• TRY IT: Find all the lines in the material below with the word "swatch", and copy them.

• ENTRIES SUPPLIED:
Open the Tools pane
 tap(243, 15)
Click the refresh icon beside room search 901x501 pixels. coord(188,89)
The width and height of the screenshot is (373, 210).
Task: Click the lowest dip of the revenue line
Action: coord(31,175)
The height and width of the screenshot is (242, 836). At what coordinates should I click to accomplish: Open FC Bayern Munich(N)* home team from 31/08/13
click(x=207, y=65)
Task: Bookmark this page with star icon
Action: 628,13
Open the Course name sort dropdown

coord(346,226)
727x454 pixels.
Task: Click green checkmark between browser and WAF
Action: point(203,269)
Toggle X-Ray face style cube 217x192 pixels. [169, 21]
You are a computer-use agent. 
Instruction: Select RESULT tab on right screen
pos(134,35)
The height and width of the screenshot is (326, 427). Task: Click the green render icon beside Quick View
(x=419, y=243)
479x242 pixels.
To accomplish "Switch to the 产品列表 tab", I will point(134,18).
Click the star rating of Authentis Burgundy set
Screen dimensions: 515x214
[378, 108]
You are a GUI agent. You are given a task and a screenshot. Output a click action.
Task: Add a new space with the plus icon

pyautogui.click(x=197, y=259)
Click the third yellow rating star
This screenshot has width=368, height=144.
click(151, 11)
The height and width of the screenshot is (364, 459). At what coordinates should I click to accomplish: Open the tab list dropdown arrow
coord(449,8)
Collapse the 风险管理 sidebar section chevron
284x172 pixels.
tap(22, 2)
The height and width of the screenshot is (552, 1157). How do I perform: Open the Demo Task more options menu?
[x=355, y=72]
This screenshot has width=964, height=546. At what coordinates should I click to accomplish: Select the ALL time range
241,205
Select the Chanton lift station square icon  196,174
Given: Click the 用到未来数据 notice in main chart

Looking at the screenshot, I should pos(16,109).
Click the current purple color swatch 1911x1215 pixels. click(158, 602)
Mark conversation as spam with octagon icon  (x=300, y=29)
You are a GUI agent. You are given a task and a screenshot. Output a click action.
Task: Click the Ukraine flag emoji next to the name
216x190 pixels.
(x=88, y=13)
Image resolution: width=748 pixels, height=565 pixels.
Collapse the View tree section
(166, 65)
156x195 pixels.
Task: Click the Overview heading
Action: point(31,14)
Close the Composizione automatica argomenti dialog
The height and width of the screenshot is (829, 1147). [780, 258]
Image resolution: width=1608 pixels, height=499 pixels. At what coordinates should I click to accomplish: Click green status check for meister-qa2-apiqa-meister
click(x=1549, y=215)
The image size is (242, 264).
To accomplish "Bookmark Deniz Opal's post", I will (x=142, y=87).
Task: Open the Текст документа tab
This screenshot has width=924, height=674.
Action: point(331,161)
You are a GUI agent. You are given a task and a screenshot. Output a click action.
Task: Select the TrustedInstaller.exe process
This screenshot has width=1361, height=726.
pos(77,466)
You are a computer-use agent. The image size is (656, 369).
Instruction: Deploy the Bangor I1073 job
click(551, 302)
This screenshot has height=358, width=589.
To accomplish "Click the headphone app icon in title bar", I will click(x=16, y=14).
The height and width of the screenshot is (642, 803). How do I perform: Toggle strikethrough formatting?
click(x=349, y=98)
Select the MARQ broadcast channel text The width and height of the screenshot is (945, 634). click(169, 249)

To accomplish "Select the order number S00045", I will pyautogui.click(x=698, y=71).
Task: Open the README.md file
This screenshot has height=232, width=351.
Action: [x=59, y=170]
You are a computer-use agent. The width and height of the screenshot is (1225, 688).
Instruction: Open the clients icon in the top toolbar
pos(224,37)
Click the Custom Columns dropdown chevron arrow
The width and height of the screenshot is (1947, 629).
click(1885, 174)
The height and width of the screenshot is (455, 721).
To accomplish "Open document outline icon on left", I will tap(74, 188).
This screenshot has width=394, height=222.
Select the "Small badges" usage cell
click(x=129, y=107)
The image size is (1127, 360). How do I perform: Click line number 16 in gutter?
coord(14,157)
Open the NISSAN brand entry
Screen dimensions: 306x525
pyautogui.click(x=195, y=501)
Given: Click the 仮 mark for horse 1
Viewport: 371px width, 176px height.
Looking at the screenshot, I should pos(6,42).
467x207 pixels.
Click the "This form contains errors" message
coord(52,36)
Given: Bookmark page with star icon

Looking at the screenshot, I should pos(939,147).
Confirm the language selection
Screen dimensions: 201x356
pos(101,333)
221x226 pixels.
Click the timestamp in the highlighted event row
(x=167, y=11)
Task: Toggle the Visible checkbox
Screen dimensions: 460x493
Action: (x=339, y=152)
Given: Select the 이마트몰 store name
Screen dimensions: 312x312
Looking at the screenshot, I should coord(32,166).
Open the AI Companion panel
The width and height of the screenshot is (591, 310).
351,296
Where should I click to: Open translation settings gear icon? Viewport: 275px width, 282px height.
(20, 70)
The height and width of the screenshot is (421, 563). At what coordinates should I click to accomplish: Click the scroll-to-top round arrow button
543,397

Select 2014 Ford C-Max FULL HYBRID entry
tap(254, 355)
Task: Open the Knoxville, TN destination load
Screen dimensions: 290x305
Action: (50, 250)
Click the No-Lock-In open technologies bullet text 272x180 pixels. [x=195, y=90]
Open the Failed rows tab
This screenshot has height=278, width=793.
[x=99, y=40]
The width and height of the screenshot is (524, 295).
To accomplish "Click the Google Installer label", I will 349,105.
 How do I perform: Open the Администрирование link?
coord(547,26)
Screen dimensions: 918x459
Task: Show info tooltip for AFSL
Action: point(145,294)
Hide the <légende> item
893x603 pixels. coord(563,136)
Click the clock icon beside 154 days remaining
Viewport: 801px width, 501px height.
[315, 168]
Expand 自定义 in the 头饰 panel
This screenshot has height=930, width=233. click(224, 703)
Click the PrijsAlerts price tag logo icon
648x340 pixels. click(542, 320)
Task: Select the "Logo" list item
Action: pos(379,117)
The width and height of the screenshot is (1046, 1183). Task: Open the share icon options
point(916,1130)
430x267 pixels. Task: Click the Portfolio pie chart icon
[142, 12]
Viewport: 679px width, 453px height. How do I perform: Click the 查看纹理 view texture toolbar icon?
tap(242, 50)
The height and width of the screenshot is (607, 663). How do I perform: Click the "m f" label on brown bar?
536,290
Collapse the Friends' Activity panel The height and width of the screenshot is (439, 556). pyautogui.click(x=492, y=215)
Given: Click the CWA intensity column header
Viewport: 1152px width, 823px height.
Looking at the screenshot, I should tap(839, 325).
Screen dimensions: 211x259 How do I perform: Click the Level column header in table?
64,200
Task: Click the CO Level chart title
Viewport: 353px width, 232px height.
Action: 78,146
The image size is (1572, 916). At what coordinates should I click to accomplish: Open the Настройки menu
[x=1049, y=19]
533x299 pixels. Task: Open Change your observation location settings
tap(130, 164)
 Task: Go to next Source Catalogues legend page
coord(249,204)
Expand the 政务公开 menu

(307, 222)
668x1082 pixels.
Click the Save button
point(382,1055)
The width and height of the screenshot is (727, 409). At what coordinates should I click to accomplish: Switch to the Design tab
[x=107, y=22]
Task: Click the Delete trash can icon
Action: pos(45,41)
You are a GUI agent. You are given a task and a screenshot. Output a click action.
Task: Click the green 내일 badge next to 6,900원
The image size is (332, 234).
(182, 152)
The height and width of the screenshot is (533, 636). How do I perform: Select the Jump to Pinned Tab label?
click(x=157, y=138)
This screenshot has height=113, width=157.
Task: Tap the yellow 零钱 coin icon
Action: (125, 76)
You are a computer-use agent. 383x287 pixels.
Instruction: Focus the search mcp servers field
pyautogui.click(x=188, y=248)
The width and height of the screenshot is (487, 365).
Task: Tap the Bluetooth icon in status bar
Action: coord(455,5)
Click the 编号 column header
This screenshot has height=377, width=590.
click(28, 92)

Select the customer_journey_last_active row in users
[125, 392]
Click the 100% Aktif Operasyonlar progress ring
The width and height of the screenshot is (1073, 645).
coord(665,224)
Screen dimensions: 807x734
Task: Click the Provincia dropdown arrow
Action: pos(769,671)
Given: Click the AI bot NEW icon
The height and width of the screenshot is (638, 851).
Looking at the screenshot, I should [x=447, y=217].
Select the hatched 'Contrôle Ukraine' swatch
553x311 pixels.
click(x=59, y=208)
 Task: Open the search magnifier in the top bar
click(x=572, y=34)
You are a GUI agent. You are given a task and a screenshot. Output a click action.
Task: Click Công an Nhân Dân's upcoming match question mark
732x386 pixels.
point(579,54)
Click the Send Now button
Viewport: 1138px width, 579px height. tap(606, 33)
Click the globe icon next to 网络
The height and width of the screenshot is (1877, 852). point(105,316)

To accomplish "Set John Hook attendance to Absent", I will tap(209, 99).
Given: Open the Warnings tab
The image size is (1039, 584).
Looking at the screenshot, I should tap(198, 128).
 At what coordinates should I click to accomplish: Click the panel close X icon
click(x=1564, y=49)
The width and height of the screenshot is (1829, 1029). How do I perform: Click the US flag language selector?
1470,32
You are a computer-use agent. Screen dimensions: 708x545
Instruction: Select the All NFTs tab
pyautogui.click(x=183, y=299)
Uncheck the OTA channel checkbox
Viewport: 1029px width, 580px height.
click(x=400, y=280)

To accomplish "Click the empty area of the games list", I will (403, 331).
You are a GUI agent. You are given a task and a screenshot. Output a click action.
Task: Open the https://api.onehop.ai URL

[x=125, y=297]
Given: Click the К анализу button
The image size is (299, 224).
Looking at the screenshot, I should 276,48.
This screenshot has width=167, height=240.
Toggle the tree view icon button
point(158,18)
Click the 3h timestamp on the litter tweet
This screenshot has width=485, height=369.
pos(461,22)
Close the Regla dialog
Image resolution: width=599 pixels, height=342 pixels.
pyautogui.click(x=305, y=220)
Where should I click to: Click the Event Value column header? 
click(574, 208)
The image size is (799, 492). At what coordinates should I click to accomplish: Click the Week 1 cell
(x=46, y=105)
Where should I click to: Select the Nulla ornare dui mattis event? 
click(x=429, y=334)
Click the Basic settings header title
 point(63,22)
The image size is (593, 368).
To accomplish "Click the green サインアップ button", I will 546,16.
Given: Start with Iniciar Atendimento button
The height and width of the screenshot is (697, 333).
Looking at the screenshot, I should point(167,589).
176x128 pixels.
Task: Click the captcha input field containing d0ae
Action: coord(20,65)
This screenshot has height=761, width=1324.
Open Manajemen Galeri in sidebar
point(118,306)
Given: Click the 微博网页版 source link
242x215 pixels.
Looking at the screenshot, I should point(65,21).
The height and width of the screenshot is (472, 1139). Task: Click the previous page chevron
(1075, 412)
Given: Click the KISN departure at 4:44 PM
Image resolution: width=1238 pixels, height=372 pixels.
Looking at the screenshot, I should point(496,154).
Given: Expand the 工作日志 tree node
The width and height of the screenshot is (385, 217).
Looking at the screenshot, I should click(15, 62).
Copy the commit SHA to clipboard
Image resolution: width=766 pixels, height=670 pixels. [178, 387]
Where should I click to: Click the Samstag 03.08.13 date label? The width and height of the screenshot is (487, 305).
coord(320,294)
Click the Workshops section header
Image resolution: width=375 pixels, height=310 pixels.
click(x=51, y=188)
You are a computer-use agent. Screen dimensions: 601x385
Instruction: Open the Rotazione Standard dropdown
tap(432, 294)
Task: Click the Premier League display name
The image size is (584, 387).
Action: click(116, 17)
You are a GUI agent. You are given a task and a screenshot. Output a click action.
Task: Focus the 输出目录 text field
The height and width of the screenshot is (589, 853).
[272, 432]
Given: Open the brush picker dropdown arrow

• TASK RESULT:
Click the current purple color swatch 1911x1215 pixels. click(158, 602)
Select the hatched 'Contrôle Ukraine' swatch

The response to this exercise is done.